Rovereto. Faccia a faccia tra sindacati e Cooperativa

24/09/2003

 

mercoledì 24 settembre 2003





 ROVERETO VALLAGARINA





 

Monti con Casagranda

Faccia a faccia tra sindacati e Cooperativa
Vertenza al Mart: la Cgil presenterà oggi in un incontro le sue richieste

ROVERETO. Il faccia a faccia sarà oggi pomeriggio alle 15: allo stesso tavolo, uno di fronte all’altro, siederanno i sindaacti e i vertici della Cooperativa Verona ’83, i cui soci-dipendenti occupati al Mart hanno duramente protestato con tre giorni di sciopero.
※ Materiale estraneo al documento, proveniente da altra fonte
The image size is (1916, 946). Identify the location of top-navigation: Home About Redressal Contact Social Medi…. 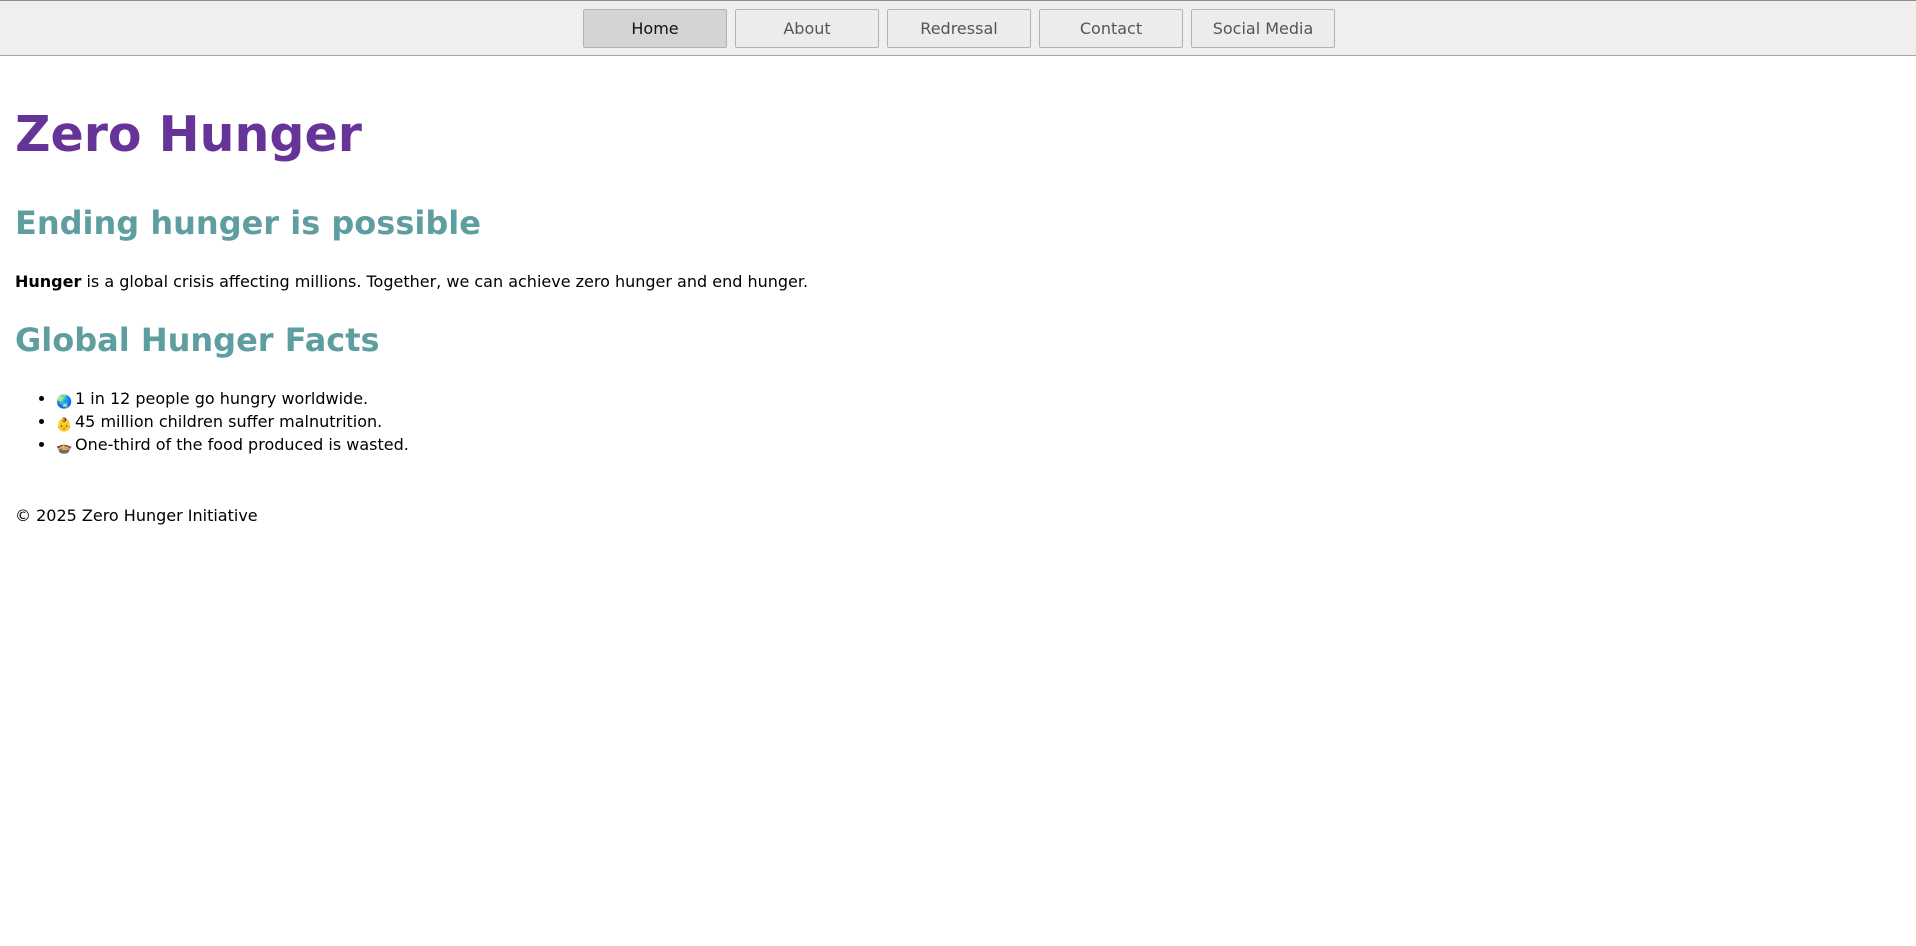
(958, 28).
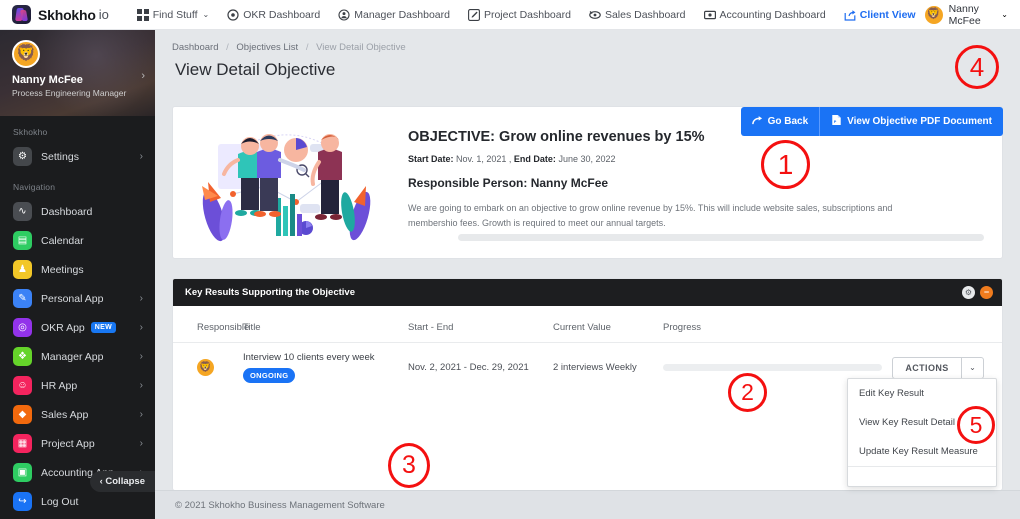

Ieri il sindacato ha presentato le richieste ufficiali che pretendono siano esaudite dalla Cooperativa che gestisce la biglietteria e la sorveglianza delle sale. Casagranda e Pozzi della Filcams Cgil hanno presentato nove punti: l’applicazione del contratto, la lettera di conferma dle uogo di lavoro e della tipologia d’orario, la consegna del regolamento interno della coop, la definizione di una turnistica adeguata alle esigenze personali, un’indennità per il maneggio di denaro, l’accompagnamento pe ril deposito dell’incasso, il servizio mensa, gli spogliatoi separati e le divise. Questa, dunque, sarà la piattaforma di confronto, dopo alcuni giorni di tensione. Il presidente del Mart, Monti, sarà presente come mediatore e garante, ma il Museo non sarà solo spettatore. «Vogliamo arrivare ad un’intesa – spiega in un comunicato la Cgil – che permetta di inserire la clausola sociale nel nuovo capitolato d’appalto. Va poi avviato il prima possibile un tavolo per dare a quanti lavorano al Mart un contratto di riferimento e tutte le possibili garanzie di continuità occupazionale».
Sull’altra sponda, il presidente della Cooperativa veronese Curti definisce legittime le richieste del sindacato. «Ma se guardiamo bene, da nessuna parte c’è scritto che noi non rispettiamo il contratto e sottopaghiamo i lavoratori. Che chiedano la mensa o gli spogliatoi separati mi sta bene. Ma perchè i sindacati hanno fatto mancare dal lavoro quei ragazzi per tre giorni, invece di presentarci prima queste richieste? E poi chiariamo una volta per tutte questa storia dello stipendio non corrisposto. Nel capitolato d’apalto del Mart si chiede solo di applicare il contratto federcultura. Non dà cifre. Ebbene: la categoria A2 del contratto, quella alla quale appartengono i nostri lavoratori al Mart prevede 5,58 euro all’ora. Quindi è inutile che le Cooperative trentine ci attacchino perchè noi abbiamo offerto meno di loro insinuando che non rispettiamo il contratto».
Solidarietà ai lavoratori che hanno aperto la vertenza arriva anche da Roberto Antolini, rappresentante Cgil dei lavoratori diretti del Mart. «Questa vicenda – scrive – insegna che l’ottica del puro e semplice ribasso del prezzo non può essere l’unico criterio a cui affidarsi in scelte di questa rilevanza, perché condizioni di lavoro intollerabili producono una tensione destinata prima o poi a rovesciarsi sull’istituzione stessa, compromettendone la necessaria immagine di serenità ed efficacia. Questo 2003 è stato per il Mart l’anno 0, in cui si è dovuto far fronte con ogni mezzo possibile ad una marea di problemi, con una struttura schiacciata dal blocco delle piante organiche degli enti pubblici (mentre nessuno bloccava l’enorme crescita di impegno derivato dal salto di qualità dalla nuova molto più ampia sede, e dall’esponenziale crescita del numero dei visitatori). Ma ora bisogna corre ai ripari, riorganizzando il lavoro con una maggior attenzione alla qualità. Questo brutto sciopero in un settore esternalizzato è un campanello d’allarme, che tutti devono ascoltare».